━━ Task input ━━

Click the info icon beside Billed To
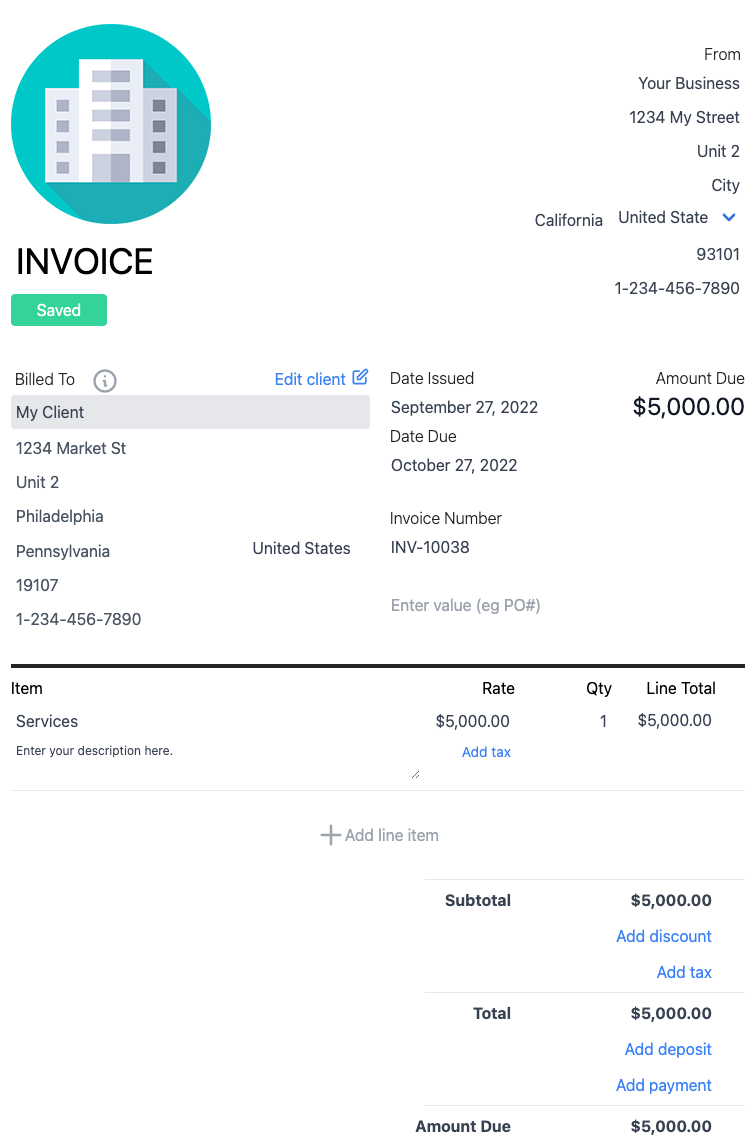coord(104,380)
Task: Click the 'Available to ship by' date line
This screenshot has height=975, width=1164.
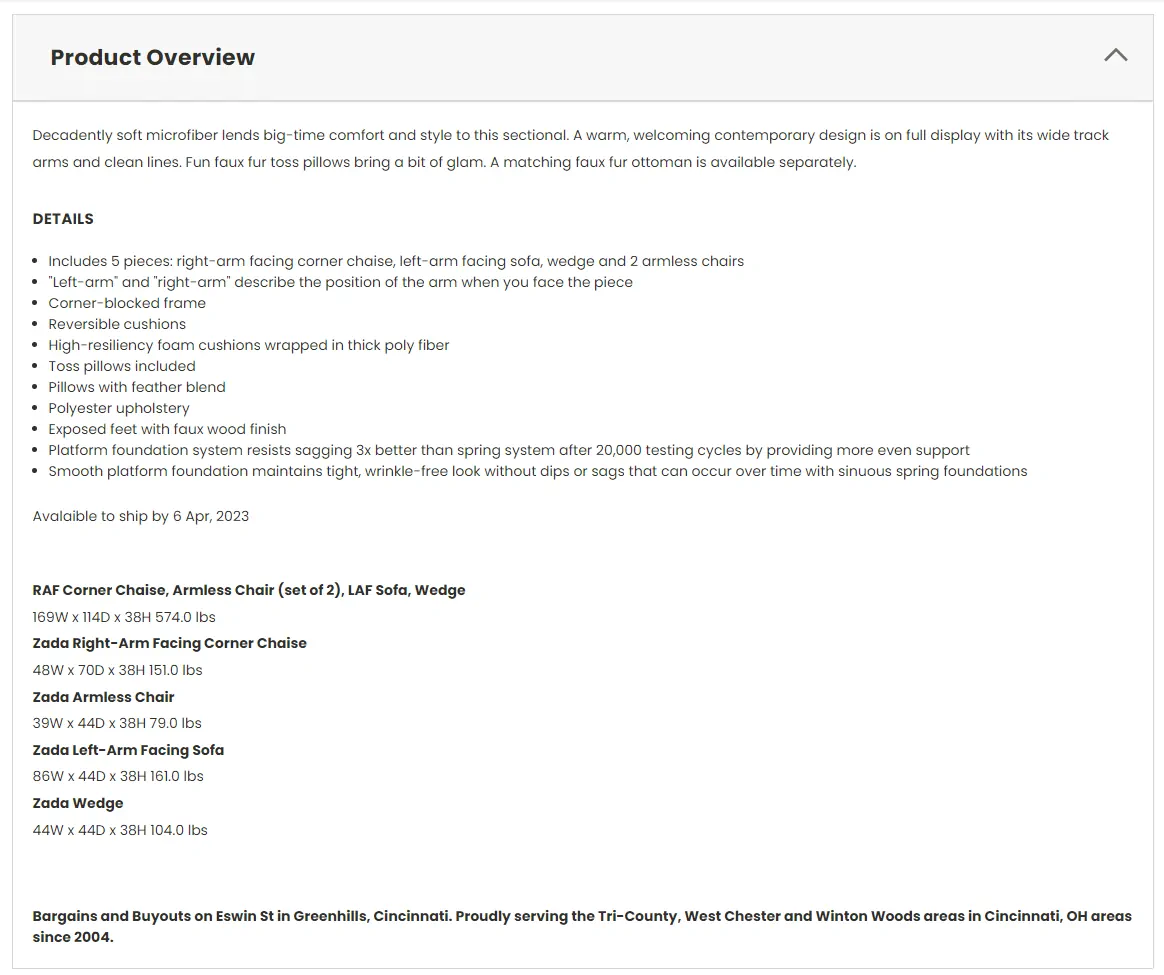Action: 141,516
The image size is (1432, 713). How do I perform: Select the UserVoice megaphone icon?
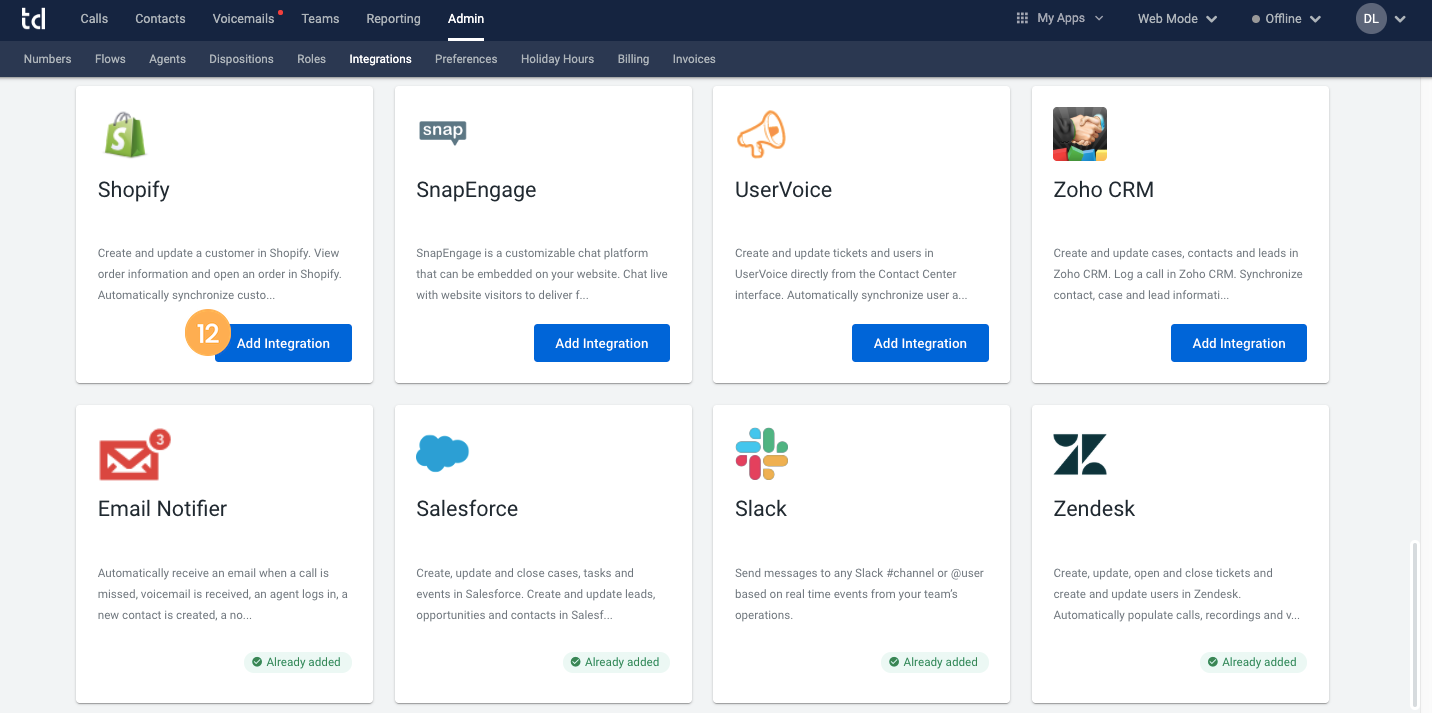coord(763,134)
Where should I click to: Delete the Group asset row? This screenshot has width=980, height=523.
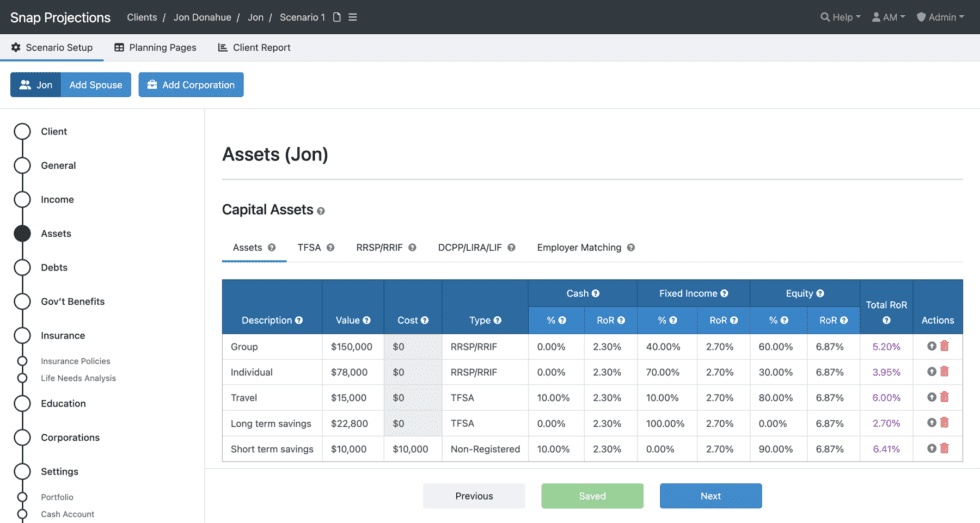pyautogui.click(x=945, y=346)
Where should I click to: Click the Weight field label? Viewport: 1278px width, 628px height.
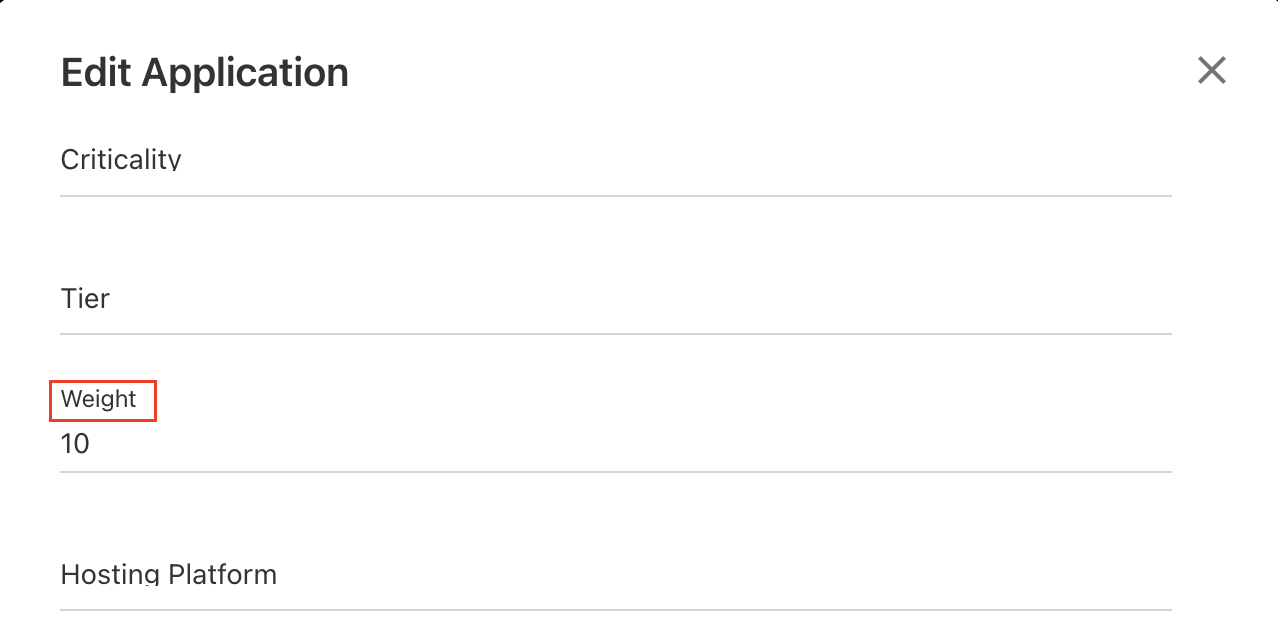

━━━

Exercise objective. Start with the line that holds "Where should I click to: Delete" and retype each line through the last one in the data, exactly and without pictures.

Task response.
Where should I click to: Delete the Group asset row? This screenshot has width=980, height=523.
pyautogui.click(x=945, y=346)
Where should I click to: Click the Weight field label? Viewport: 1278px width, 628px height.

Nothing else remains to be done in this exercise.